News that rising rents are forcing more people to rely on housing benefit to keep them in homes near jobs and schools came at around the same time that our attention was drawn to Trust for London's data on income inequality in London's boroughs.
It's not particularly new (and the information itself is based on pay data from 2006) but it's interesting to peruse. They've looked at which wards are in the 10% poorest and richest in London and made a graph. It probably won't surprise you to hear that Richmond, for example, has 13 of the richest wards in the capital and none of the poorest, while Newham has 12 of the poorest and Barking and Dagenham 11.

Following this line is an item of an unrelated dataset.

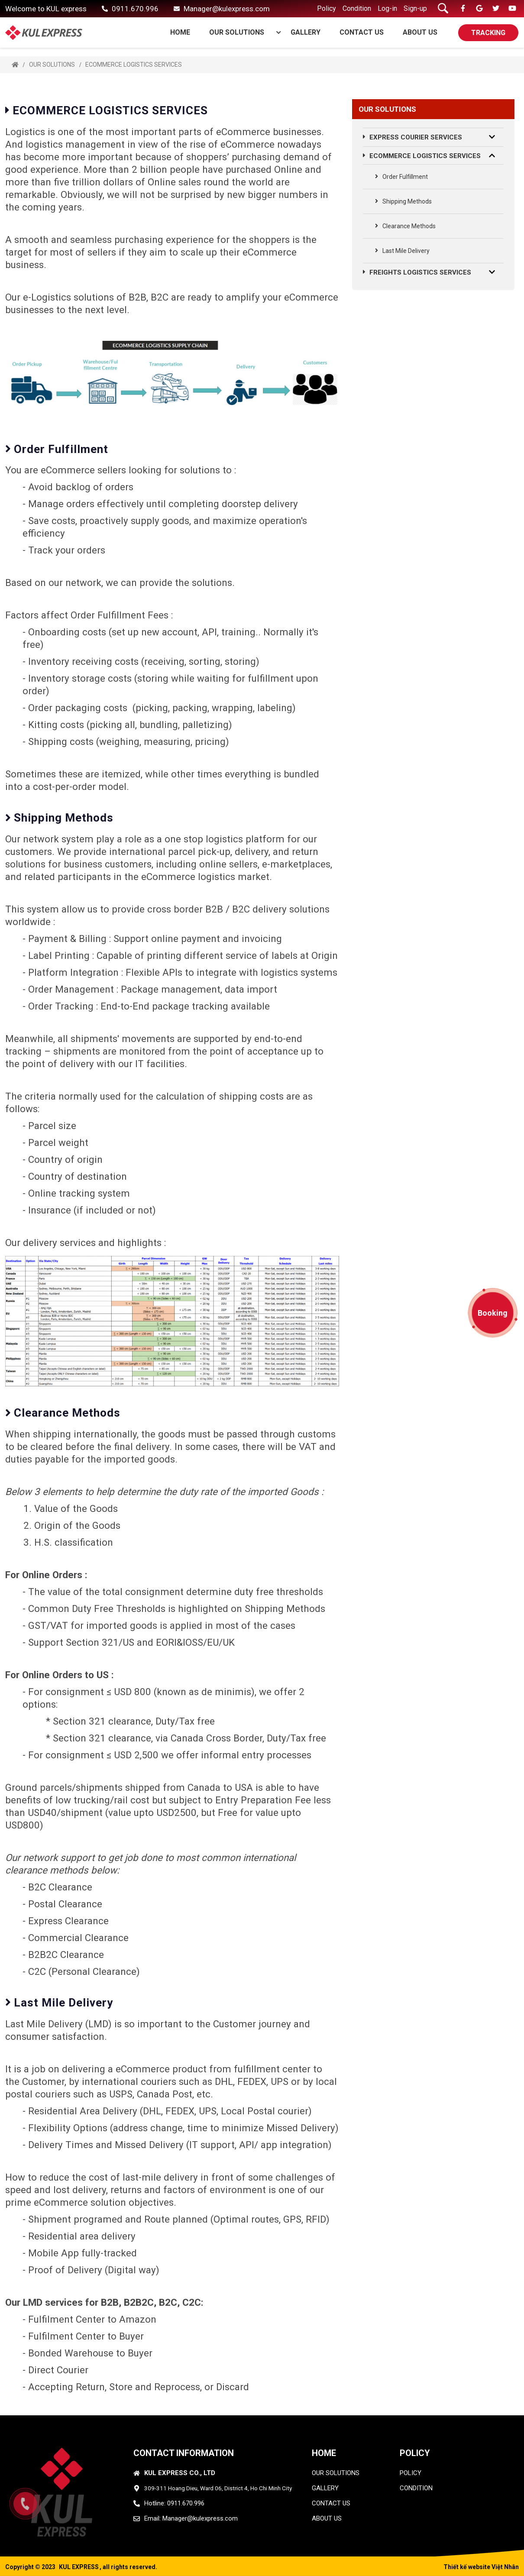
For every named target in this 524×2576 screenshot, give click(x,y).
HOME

What's perhaps more interesting are the divided boroughs. Haringey has five of the poorest wards but also four of the wealthiest; Tower Hamlets has four of the poorest and two of the wealthiest wards. Even Kensington and Chelsea and Hammersmith and Fulham have one poor ward each. Combine this with rising rents and you can see that in the most divided boroughs, people in low paying jobs will have very little choice about where to live (we're assuming a correlation between wealthier areas and high housing costs), entrenching poverty in certain places. Housing information tends to stop at the borough level so it's useful to get a bit more detail of what's happening on an even more local level.
At least we can end on a slightly more positive note: Lambeth (one of the wealthiest wards, none of the poorest) will tonight declare themselves a Living Wage council.